Variance inflation factors shown in Figure 4.1 indicate that the variance of the LS
estimates of 16 out of 24 regression coefficients would be inflated by more than 10 fold
(VIF larger than 10) compared to what would be expected in an orthogonal system.
Variance-decomposition proportions associated with the largest condition index (CI =
38.85) suggests that breed composition was the main candidate for the dependencies
87
(Table 4.3). For 9 direct and 5 maternal breed additive effects, a fraction of the variance
of the estimated regression coefficients larger than 50% was associated with
dependencies indicated by the largest condition index.

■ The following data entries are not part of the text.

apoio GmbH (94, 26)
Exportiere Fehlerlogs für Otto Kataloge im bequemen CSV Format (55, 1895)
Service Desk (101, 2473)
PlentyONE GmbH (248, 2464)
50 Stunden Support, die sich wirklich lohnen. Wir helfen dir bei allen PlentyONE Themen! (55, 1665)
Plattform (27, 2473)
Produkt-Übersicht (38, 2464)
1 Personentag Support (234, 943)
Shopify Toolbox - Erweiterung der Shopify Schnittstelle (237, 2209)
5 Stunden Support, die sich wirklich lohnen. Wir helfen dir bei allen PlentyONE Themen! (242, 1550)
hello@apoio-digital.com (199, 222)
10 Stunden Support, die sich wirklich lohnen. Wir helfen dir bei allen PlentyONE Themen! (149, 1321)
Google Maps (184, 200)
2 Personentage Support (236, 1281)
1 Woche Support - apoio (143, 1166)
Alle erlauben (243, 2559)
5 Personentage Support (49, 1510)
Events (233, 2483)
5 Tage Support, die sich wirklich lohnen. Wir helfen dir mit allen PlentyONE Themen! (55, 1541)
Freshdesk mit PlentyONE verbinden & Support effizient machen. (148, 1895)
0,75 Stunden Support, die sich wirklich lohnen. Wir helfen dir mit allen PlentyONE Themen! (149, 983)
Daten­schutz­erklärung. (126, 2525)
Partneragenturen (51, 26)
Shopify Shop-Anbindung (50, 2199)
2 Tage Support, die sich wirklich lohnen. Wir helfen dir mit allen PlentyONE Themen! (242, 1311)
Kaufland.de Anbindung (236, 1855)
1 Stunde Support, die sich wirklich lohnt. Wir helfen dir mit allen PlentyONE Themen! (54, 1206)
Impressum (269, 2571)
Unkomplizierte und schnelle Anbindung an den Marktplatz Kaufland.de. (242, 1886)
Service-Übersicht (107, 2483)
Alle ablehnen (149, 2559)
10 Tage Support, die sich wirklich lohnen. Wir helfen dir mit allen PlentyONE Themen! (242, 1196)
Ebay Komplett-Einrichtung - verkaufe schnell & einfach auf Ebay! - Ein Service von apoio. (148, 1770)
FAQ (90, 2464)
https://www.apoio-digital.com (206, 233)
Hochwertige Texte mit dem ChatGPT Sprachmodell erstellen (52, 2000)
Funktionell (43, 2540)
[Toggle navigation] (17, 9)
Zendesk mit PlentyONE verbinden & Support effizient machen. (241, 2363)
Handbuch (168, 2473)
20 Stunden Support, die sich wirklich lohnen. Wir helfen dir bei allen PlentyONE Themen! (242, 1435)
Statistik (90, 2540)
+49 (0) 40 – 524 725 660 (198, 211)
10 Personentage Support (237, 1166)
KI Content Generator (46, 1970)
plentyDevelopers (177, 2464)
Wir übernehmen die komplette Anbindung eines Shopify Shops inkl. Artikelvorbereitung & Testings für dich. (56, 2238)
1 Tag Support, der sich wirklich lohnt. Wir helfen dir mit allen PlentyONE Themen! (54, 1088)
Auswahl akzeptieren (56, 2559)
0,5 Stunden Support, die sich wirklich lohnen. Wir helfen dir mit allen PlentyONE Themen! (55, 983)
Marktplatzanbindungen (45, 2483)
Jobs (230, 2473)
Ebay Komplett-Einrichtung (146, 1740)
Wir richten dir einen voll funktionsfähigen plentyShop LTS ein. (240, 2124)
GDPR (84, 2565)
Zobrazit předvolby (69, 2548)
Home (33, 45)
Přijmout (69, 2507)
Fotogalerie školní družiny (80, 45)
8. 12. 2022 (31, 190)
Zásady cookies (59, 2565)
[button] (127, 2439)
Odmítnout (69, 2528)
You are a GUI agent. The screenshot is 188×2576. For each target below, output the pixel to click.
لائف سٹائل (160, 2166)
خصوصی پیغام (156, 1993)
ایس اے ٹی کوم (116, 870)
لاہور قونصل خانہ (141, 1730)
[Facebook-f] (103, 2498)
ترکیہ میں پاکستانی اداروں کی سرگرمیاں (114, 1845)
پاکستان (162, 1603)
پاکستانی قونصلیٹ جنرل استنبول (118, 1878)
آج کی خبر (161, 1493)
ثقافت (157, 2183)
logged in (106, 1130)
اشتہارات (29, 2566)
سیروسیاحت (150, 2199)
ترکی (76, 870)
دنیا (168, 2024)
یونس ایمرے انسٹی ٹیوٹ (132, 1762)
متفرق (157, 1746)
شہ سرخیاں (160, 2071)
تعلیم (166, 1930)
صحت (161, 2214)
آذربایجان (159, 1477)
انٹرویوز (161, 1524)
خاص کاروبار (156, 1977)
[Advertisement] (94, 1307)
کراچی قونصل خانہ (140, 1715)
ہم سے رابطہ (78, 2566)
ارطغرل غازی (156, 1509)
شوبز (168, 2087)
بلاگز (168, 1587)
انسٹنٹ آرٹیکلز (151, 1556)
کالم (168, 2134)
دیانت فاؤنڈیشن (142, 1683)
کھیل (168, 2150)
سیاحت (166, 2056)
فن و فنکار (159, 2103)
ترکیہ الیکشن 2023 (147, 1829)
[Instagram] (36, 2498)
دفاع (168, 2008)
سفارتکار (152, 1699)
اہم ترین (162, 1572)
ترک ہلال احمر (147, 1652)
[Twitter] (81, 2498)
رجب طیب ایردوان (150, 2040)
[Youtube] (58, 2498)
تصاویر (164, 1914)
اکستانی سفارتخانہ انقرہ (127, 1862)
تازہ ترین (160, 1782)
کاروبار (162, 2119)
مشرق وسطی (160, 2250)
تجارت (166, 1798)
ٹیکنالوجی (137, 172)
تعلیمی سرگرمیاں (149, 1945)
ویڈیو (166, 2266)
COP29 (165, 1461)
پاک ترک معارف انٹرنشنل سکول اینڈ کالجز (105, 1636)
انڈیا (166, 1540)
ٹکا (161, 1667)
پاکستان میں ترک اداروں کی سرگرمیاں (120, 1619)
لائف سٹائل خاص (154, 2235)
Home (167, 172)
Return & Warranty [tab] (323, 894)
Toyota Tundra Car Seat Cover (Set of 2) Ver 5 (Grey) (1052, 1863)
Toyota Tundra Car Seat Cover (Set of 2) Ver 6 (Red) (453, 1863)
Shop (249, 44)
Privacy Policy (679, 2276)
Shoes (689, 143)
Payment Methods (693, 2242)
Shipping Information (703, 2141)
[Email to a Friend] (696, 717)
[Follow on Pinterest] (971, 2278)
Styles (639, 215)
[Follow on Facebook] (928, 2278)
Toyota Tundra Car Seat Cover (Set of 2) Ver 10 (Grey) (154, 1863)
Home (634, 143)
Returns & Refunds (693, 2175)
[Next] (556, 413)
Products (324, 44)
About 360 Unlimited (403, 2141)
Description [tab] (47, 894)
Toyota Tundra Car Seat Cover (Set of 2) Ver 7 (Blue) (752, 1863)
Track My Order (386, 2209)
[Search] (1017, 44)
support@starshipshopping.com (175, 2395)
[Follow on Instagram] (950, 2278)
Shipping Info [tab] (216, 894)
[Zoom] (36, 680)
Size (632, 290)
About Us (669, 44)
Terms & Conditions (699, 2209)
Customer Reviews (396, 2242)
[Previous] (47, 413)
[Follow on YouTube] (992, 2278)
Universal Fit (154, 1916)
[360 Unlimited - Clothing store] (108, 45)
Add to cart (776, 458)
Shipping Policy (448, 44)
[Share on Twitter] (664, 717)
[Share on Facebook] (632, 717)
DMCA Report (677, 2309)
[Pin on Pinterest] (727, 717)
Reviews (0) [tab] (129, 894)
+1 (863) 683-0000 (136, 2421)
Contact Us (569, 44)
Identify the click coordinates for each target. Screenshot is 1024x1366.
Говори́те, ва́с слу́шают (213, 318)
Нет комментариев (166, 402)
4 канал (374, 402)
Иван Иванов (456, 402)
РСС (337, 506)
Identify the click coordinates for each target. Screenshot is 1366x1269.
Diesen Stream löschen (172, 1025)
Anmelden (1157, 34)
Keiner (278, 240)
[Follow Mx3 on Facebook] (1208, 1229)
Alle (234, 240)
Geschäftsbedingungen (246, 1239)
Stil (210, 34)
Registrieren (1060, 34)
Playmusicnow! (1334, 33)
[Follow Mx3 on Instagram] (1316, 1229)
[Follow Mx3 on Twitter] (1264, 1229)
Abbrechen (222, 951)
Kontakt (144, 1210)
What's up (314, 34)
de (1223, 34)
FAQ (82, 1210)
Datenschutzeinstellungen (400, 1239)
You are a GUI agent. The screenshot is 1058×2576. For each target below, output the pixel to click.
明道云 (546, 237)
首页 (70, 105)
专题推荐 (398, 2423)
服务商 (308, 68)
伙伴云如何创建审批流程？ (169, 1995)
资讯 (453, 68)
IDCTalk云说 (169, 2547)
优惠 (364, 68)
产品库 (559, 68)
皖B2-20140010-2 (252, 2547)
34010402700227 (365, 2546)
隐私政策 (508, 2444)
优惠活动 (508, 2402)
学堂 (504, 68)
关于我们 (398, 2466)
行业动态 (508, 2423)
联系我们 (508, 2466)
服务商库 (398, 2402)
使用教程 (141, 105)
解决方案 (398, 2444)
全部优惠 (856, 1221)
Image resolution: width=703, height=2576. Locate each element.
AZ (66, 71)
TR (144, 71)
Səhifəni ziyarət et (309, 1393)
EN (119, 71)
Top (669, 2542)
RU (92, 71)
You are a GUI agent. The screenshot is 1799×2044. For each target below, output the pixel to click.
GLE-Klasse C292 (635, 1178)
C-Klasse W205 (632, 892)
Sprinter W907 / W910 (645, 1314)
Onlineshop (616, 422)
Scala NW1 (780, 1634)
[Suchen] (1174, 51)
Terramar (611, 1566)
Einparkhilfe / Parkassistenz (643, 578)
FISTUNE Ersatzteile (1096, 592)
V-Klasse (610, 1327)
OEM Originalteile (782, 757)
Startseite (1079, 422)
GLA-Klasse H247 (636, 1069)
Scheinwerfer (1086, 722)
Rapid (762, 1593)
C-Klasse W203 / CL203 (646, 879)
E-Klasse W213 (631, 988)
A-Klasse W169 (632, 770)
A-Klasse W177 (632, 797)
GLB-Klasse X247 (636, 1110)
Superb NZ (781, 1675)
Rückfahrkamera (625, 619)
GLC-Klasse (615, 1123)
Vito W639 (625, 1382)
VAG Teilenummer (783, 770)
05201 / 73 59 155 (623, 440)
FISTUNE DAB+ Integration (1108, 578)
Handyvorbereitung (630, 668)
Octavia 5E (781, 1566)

Combining information from Table 3.7 and Figure 3.3 (Chapter 3) with information
from Table 4.3 breeds with smaller number of records and higher standard errors for the
estimated regression coefficients, which included BD, GV, MA, SA, and SH, had lower
proportion of the variance of the estimates associated with linear dependences among
predictor variables. On the contrary, breeds with larger number of records and lower
standard errors for the estimated regression coefficients, including AN, CH, HE, LM, and
SM, had higher proportion of the variance of the estimates associated with linear
dependences among predictor variables.
The second largest condition index (CI = 7.50) points out possible dependencies
involving maternal dominance and direct epistatic loss effects (Table 4.3). 85% and 83%
of the variances of estimated regression coefficient of maternal dominance and direct
epistatic loss effects were associated with linear dependences between the corresponding
predictor variables.
Ridge parameter K
The ridge parameters obtained by the two objective methods are shown in Table 4.4.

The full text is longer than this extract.